Было послано сюда и еще письмо, — раздумчиво проговорил он. — От Крупской. В нем очень подробно она писала о гнусной борьбе меньшевиков из Центрального Комитета против Ленина. Крупская все это объясняла сибирякам, чтобы они в самом деле не взяли обратно свою резолюцию насчет созыва Третьего съезда. Разве ты ничего не знаешь и об этом письме?
Тоже впервые слышу! Повторяю, Арсений, к нам ни единой весточки не приходит от Ленина.
Но это письмо по просьбе Крупской я сам лично посылал из Нюрнберга — в то время я был за границей. Я даже запомнил адрес. Черт! Неужели письмо не дошло!
Адрес? Какой же?
Томск, аптекарский магазин «Пойзнер и Нови», Елене Тернер.
«Пойзнер и Нови»? Тернер?
Да… А что?
По этому именно адресу наш комитет держит связь с Буткиным!
Ну и что же?
Ничего…
Лебедев замолчал, припоминая свой разговор с Буткиным в доме Фаины Егоровны: не сложился ли тогда он просто случайно так, что Буткину не было повода сказать о письмах Ленина и Крупской?
Ты в чем-то сомневаешься, Михаил? — спросил Арсений. — Насколько я знаю, резолюция Сибирского Союзного комитета не взята обратно. Значит, все в порядке. Видимо, и письма получены.

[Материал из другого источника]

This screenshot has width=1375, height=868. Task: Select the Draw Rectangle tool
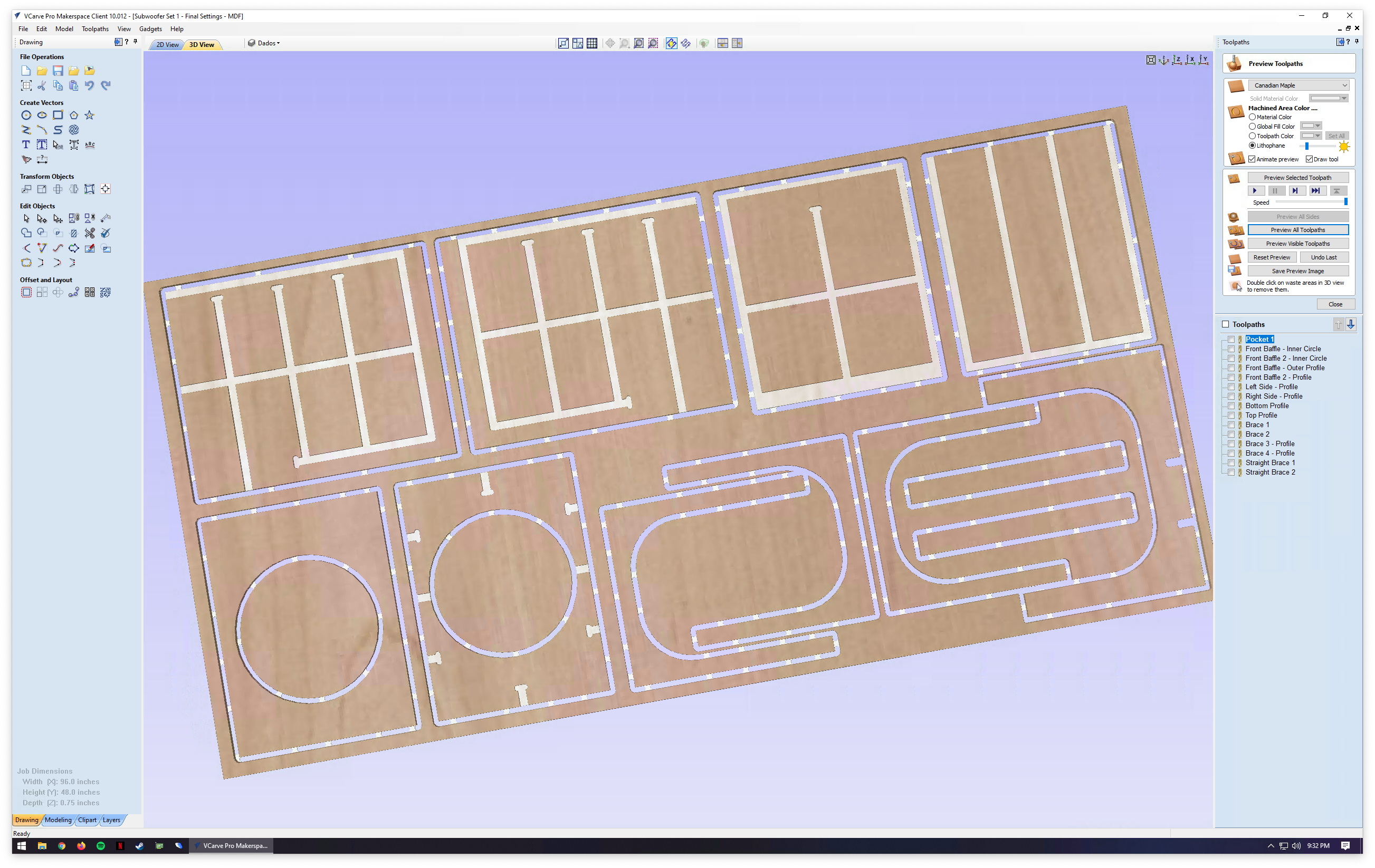tap(58, 115)
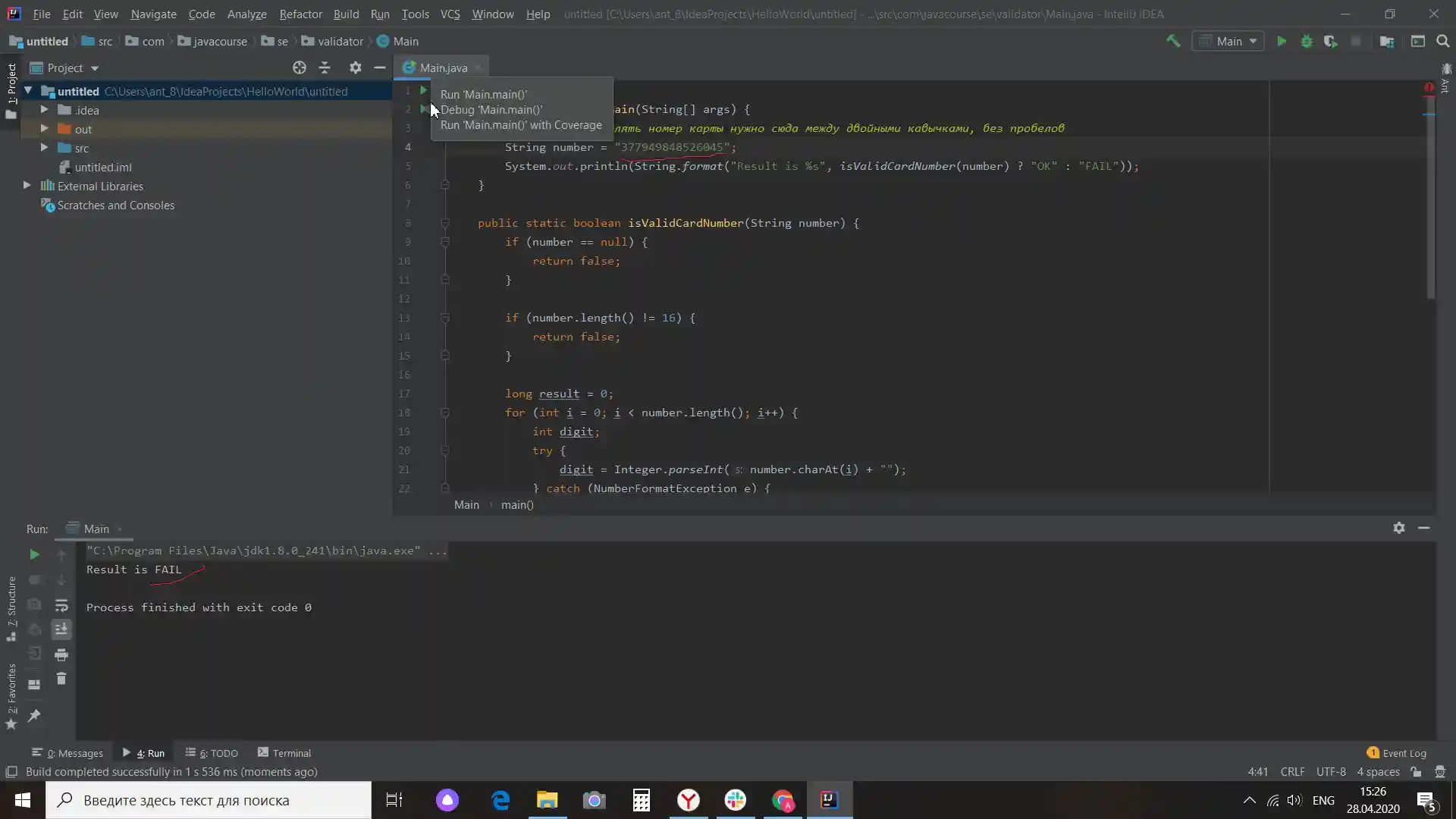Screen dimensions: 1456x819
Task: Build the project with the hammer icon
Action: 1173,42
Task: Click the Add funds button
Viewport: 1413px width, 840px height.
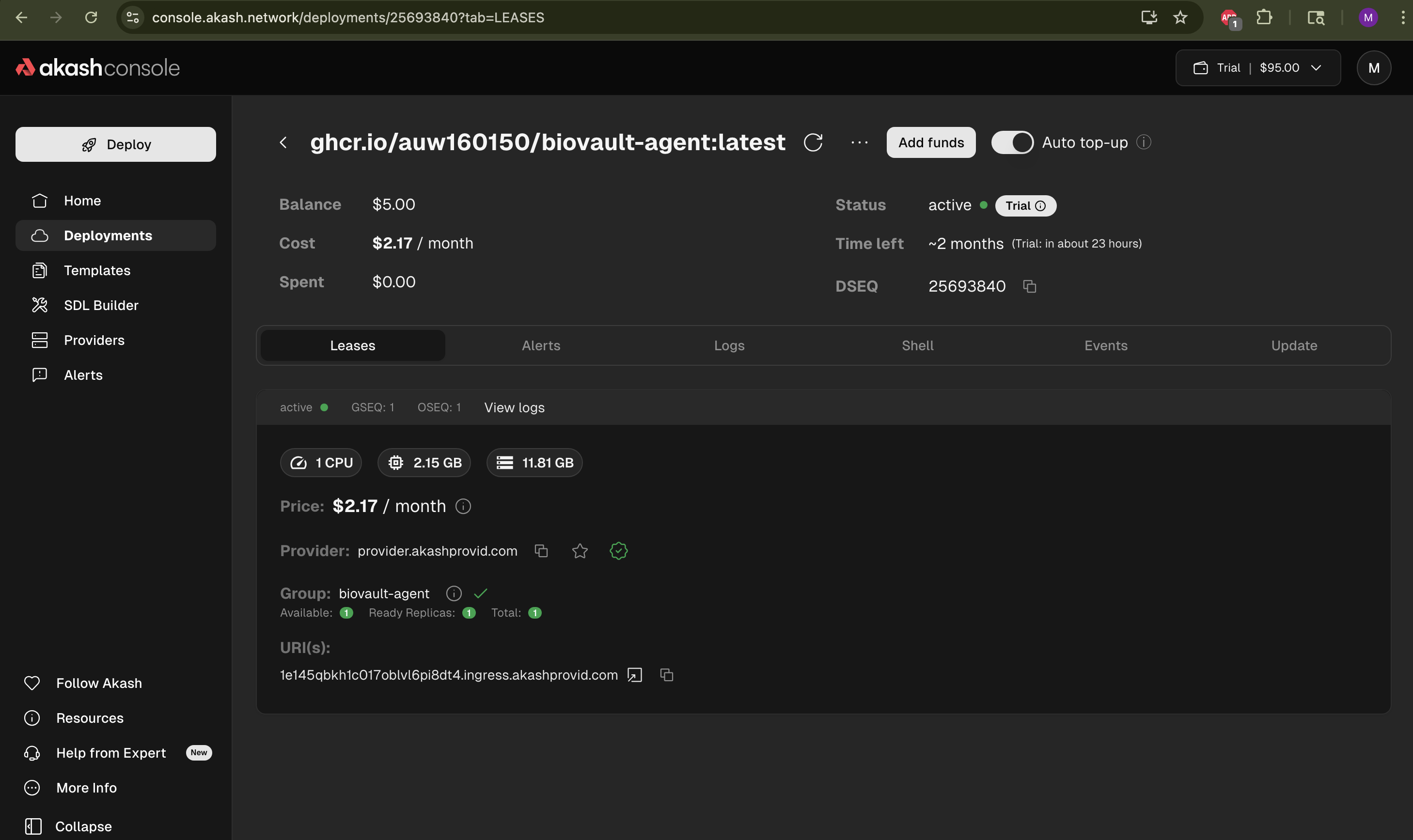Action: 931,142
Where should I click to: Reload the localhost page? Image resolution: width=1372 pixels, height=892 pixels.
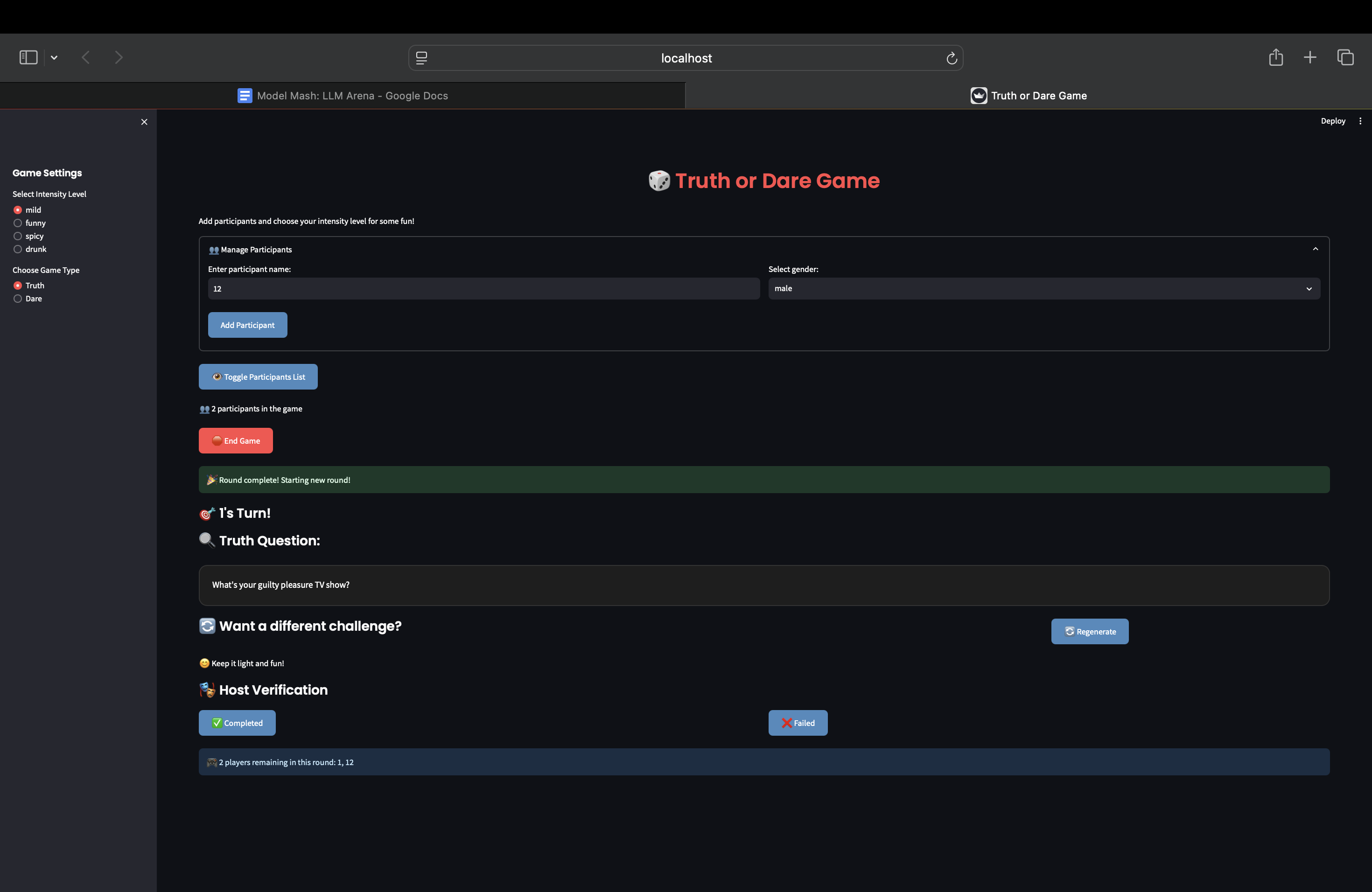pos(951,58)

Снова прошел кондуктор, сказал многозначительно:
Скоро Красноярск.
Лебедев молча показал билет. Кондуктор, не скрывая разочарования, пробурчал:
— Ездют всякие, — и сердито хлопнул дверью. Арсений в тон ему прибавил:
Пропал двугривенный.
И весело потер ладонями свои скуластые щеки.
Ну, как ты сам здесь живешь вообще-то? — спросил Лебедева.
Да я уже сказал: живу ничего. Что может к этому прибавить наш брат подпольщик?
Знаешь, мне почему-то сейчас вспомнилась та девушка… Анна, которая геометрию никак не могла понять. Ты все с ней в Петербурге ходил, а потом она вслед за тобой в Сибирь уехала. К жениху своему, кажется. Что она, вышла замуж?.. Все бросила?
Нет, Арсений. И замуж она не вышла и наше дело не бросила. Она сейчас, бедная, сидит в Александровском централе. Должна скоро выйти.
Ну, так уже, значит, не бедная. Я бы сказал: молодец! Оказывается, даже любовь свою девица переборола, А помню, у нее тогда склонности были такие: романы читала, о любви рассуждала…
Поезд резко сбавил ход, вагон затрясло на стрелках. Лебедев кинул взгляд в окно.
Снежница. Арсений, я спрыгну здесь, днем, въезжать в Красноярск мне негоже.
Жаль, побольше нам поговорить не пришлось. — Арсений вышел с ним на площадку и, провожая к ступенькам вагона, прибавил: — Знаешь, а я опять сейчас подумал: тебе, Михаил, следовало бы все же познакомиться с письмами Ленина и Крупской. В них содержится больше, чем знаю я, чем я смог тебе рассказать. Прочтешь — многое станет яснее.
Я непременно съезжу в Томск.
Будешь в Томске — передай от меня привет Грише Крамольникову. Люблю его, славный парень. Ну, прощай! Хорошо, что встретились.